EXERCISE MATERIAL:
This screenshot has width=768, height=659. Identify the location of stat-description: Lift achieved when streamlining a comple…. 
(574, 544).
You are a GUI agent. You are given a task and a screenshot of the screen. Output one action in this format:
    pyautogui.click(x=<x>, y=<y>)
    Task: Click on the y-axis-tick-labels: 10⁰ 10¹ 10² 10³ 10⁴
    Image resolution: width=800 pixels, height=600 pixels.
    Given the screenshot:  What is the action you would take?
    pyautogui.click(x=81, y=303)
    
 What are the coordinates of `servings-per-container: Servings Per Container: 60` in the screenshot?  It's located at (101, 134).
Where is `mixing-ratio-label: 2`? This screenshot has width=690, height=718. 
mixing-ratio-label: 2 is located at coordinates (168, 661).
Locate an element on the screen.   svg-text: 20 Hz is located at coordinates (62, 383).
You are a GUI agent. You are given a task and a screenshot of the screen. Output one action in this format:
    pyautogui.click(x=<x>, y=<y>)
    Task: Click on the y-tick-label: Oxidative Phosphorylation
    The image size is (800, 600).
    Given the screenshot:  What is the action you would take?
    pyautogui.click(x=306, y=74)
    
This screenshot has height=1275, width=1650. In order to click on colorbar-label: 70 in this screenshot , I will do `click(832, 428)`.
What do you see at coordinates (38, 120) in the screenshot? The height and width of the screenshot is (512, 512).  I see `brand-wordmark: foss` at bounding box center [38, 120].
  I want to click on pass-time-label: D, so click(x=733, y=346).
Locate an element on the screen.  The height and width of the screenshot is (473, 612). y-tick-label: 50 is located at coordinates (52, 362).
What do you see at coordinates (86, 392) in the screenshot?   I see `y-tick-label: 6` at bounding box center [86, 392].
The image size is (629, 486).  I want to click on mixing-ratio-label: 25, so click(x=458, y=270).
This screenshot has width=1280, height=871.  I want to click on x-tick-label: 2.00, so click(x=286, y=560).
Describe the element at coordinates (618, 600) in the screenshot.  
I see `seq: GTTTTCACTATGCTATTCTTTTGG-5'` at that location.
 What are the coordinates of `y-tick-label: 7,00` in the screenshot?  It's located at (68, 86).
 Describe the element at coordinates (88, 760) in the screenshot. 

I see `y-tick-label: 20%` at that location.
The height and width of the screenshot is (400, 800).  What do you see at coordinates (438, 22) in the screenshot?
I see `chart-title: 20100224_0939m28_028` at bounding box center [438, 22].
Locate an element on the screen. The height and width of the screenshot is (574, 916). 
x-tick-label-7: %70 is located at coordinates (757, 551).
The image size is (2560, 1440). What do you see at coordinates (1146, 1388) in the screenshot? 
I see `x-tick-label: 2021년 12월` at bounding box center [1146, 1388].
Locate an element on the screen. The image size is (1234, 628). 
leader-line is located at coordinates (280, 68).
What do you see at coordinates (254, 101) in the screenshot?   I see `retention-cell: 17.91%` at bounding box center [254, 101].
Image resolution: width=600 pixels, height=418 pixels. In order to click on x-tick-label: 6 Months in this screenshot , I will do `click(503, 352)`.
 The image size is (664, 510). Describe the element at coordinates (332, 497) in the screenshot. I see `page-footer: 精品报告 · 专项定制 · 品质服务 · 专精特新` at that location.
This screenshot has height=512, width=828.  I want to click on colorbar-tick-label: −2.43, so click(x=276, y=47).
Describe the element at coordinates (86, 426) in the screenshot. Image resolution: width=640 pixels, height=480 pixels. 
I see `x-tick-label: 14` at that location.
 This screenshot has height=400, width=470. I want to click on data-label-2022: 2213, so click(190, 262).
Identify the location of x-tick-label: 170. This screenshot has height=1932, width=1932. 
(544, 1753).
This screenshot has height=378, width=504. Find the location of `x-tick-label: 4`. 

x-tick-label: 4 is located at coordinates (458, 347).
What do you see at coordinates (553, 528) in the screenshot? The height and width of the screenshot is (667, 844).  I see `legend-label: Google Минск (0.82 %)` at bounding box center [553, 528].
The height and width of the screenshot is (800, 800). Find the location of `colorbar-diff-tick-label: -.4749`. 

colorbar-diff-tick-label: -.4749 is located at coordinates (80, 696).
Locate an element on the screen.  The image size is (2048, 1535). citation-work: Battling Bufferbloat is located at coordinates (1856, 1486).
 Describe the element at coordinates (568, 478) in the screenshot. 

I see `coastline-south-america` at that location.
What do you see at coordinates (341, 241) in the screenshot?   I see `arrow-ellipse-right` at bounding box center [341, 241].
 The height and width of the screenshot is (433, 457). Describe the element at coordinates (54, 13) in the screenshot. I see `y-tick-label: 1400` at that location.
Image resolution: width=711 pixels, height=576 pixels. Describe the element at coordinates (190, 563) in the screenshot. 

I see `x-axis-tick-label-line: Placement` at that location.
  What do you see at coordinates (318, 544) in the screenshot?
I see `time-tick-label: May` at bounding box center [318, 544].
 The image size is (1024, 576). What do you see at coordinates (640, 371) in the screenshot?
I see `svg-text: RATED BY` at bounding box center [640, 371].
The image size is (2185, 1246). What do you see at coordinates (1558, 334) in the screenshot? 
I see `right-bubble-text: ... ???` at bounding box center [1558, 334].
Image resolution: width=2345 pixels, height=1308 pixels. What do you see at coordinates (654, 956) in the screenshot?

ABOUT THIS TASK: Format the lines from the one containing "This screenshot has height=378, width=504." through the one containing "x-tick-label: 4 is", inclusive, as a numbered list, leaving out any blank lines.

OUTPUT FOR THIS TASK:
1. This screenshot has height=378, width=504. Find the location of `x-tick-label: 4`. 
2. x-tick-label: 4 is located at coordinates (458, 347).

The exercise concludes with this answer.